### Written tasks
A – List the four things that the text about 7 Important Things says the work is part of.
B – In the text about 7 Important Things, give everything from "Born in 1950, Acheson" down to "story to tell.", swapping "London" for "Manchester".

### Text shown
──────

Andrée Lanthier
AUSTRALIAN
Premiere
STO Union
7 Important Things
Written And Directed by Nadia Ross
and George Acheson
A wonderfully touching and idiosyncratic work that is part
theatrical monologue, part PowerPoint presentation, part
psychiatrist’s couch and part variety show
Concerning a Baby Boomer’s stark epiphany, 7 Important Things is a deeply
personal and offbeat autobiographical work from STO Union, the acclaimed
Canadian company that presented its Recent Experiences as part of the 2002
Melbourne Festival.
In 7 Important Things, STO Union’s founder and Artistic Director Nadia
Ross collaborates with George Acheson who, at the age of sixteen was
kicked out of his house because he refused to cut his hair. Now a barber
by profession, Acheson faces the irony of his fate and looks to the past in
an attempt to reconcile a life profoundly marked by the times.
Born in 1950, Acheson was an active participant in two counter-cultural
movements of the last half of the 20th century. He immersed himself in the
social and political upheavals of the 1960s and after the movement fizzled
out, he found himself working in London just as the Punk movement was
starting to build. He has spent his life trying to find ‘a way to live’ in a society
with which he feels no kinship. Now in his mid-fifties, he sees himself as an
invisible, generic, middle-aged man. And as such, he has a story to tell.

──────

### Recorded information
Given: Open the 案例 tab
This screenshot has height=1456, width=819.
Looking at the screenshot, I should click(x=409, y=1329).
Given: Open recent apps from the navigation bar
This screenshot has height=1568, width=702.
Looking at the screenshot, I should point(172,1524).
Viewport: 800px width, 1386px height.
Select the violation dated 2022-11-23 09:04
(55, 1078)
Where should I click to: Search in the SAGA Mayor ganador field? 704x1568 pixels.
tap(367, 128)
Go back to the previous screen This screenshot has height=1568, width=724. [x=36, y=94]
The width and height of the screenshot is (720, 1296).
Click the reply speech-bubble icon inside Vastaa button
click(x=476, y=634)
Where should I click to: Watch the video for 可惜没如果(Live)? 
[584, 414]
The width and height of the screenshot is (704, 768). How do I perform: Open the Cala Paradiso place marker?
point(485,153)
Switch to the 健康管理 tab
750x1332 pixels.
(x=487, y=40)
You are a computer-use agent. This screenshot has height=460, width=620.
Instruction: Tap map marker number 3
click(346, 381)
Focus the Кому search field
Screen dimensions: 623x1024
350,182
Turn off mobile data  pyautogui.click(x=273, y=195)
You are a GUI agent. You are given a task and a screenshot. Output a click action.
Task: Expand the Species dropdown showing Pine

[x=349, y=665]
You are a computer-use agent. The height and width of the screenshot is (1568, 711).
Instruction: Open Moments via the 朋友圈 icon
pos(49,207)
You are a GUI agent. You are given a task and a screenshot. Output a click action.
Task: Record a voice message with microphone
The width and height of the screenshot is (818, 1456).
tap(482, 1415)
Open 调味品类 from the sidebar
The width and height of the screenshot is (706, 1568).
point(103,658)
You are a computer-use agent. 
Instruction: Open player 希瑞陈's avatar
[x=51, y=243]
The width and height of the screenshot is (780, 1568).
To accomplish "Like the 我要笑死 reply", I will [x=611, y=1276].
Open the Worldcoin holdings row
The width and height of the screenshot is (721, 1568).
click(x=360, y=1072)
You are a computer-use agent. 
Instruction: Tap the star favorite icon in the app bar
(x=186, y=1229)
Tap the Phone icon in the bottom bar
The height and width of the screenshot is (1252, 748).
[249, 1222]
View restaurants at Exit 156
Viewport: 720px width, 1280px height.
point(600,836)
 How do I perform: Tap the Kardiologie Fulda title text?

──────

### Exercise solutions
A –
- theatrical monologue
- PowerPoint presentation
- psychiatrist’s couch
- variety show

B –
Born in 1950, Acheson was an active participant in two counter-cultural
movements of the last half of the 20th century. He immersed himself in the
social and political upheavals of the 1960s and after the movement fizzled
out, he found himself working in Manchester just as the Punk movement was
starting to build. He has spent his life trying to find ‘a way to live’ in a society
with which he feels no kinship. Now in his mid-fifties, he sees himself as an
invisible, generic, middle-aged man. And as such, he has a story to tell.